Bihar’s Nawada district has emerged as the epicentre of one of India’s most bizarre recurring cyber frauds, the “All India Pregnant Job Service” scam in which unemployed men across the country were lured through Facebook, WhatsApp, and Instagram advertisements promising ₹5 to ₹13 lakh, and even a 2BHK flat, to impregnate childless women.
The fraud came to light after Nawada police received an anonymous tip, with Superintendent of Police Abhinav Dhiman confirming that the accused collected a “registration fee” from victims under the guise of a legitimate service.
In the most recent bust reported in January 2026, two individuals, including a minor, were arrested in Nawada district, making this the latest in a string of crackdowns on the same racket. This follows earlier arrests in January 2025, when three men were held, and December 2024, when eight were apprehended by a Special Investigation Team. The mastermind of the 2024 operation, Munna Kumar, remains at large, and police warn the scam continues to resurface under new operators.
How the Trap Was Set
Men were contacted on social media platforms and offered what appeared to be a lucrative opportunity. Interested individuals were first asked to pay a registration fee of ₹799, after which they were sent photographs of women and asked to choose a partner they wished to impregnate. “The men were told that they will be given ₹13 lakh if the woman gets pregnant. They were promised a consolation price of ₹5 lakh even if they failed,” said Kalyan Anand, Superintendent of Police, Nawada.
After registration, participants were instructed to deposit a security amount ranging from ₹5,000 to ₹20,000, depending on how “attractive” the chosen woman was. The demands did not stop there. Victims were subsequently asked to pay for hotel bookings and other fabricated expenses. When some refused, the scammers turned to blackmail.
The human cost is vivid: 27-year-old labourer Mukesh Kumar from Vaishali, whose wife was three months away from delivering their first child, lost all his savings to the scheme. “I just thought I could utilise this time and the money,” he said.

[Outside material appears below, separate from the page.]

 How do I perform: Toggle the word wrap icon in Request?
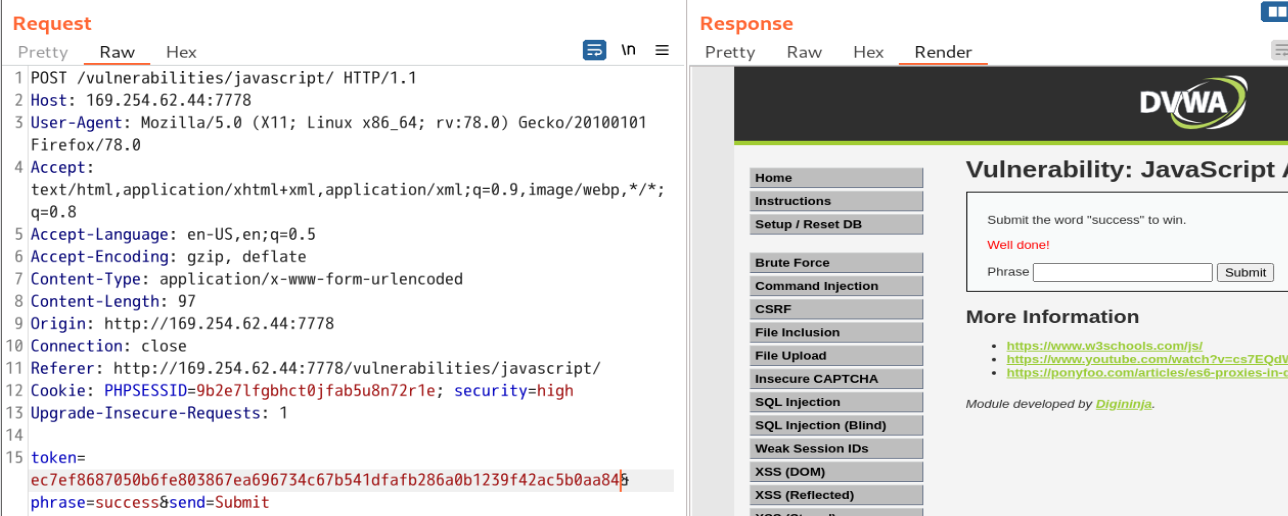594,50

The cruelty of the irony was not lost his phone’s caller tune, it was reported, was an alert warning against scam calls.
From Fake Cures to Cyber Crime Syndicates
Nawada district has long been a hotbed of scams, swindles, and schemes. In the early 2000s, newspapers and pamphlets were flooded with advertisements for cancer-curing panaceas and energy-boosting capsules filled with flour. When televisions became common in rural Bihar, scammers promoted “Pahchan Kaun” cons using blurred images of celebrities like Amitabh Bachchan, promising prizes of lakhs to anyone who could identify them.

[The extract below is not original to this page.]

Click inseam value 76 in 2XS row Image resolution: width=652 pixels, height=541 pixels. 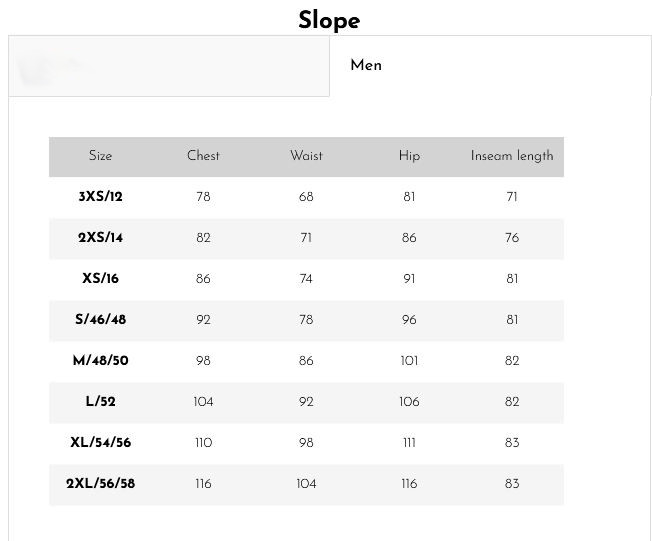pos(512,238)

Today, platforms like Facebook, Telegram, and WhatsApp have simply modernised the cons. Nawada has witnessed a surge in cyber crime, from 18 FIRs filed in 2019–20 to 81 in 2024–25, according to district administration data. “Crime has become a status symbol in this region,” said DSP Jyoti, who led the January 2025 raids on Kahuara village.

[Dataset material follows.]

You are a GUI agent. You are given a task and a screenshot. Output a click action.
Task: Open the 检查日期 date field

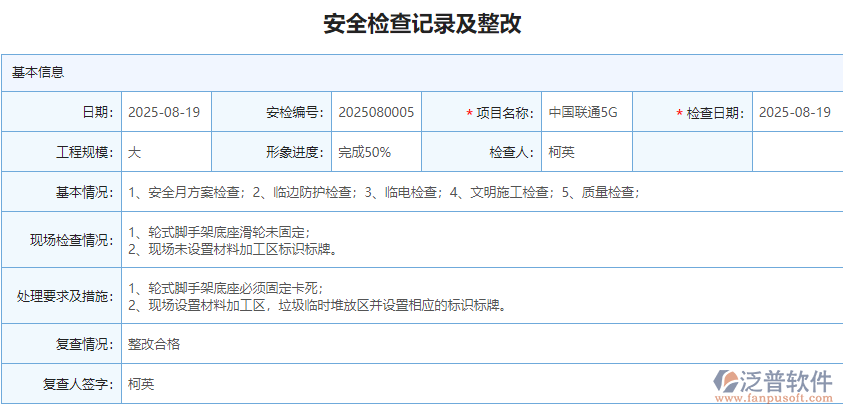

A senior police officer noted: “You may arrest a hundred people for such bizarre cases and still find the 101st person using the scam’s name to extort money.” The most recent 2025 bust involved four arrests, with a video of a young woman promoting the scheme being circulated on social media to attract more victims. Bihar’s cyber wing is now coordinating with the Indian Cybercrime Coordination Centre (I4C) to trace the wider network, and police have urged victims many of whom stay silent out of shame to come forward.
The Logical Indian’s Perspective
What makes the “All India Pregnant Job” scam so deeply unsettling is not merely its audacity, but the mirror it holds up to the society that makes such frauds possible. Scammers did not stumble upon a random premise, they meticulously mapped the intersection of rampant unemployment, financial desperation, infertility stigma, and limited digital literacy, and then weaponised it.
The men who fell victim are not foolish; they are the product of a system that has failed to provide dignified livelihoods to millions of young people, leaving them vulnerable to any promise of escape, however implausible it may seem in hindsight. The fact that this scam has resurfaced repeatedly with new operators and new victims in the same district within the span of two years tells us that arrests alone cannot dismantle the structural conditions that breed such exploitation.
We need sustained investment in digital literacy, robust social security for the unemployed, and compassionate, stigma-free reporting mechanisms that encourage victims to seek justice without fear of ridicule. It is equally important that we resist the temptation to mock those who were deceived, that mockery only ensures the next victim stays silent.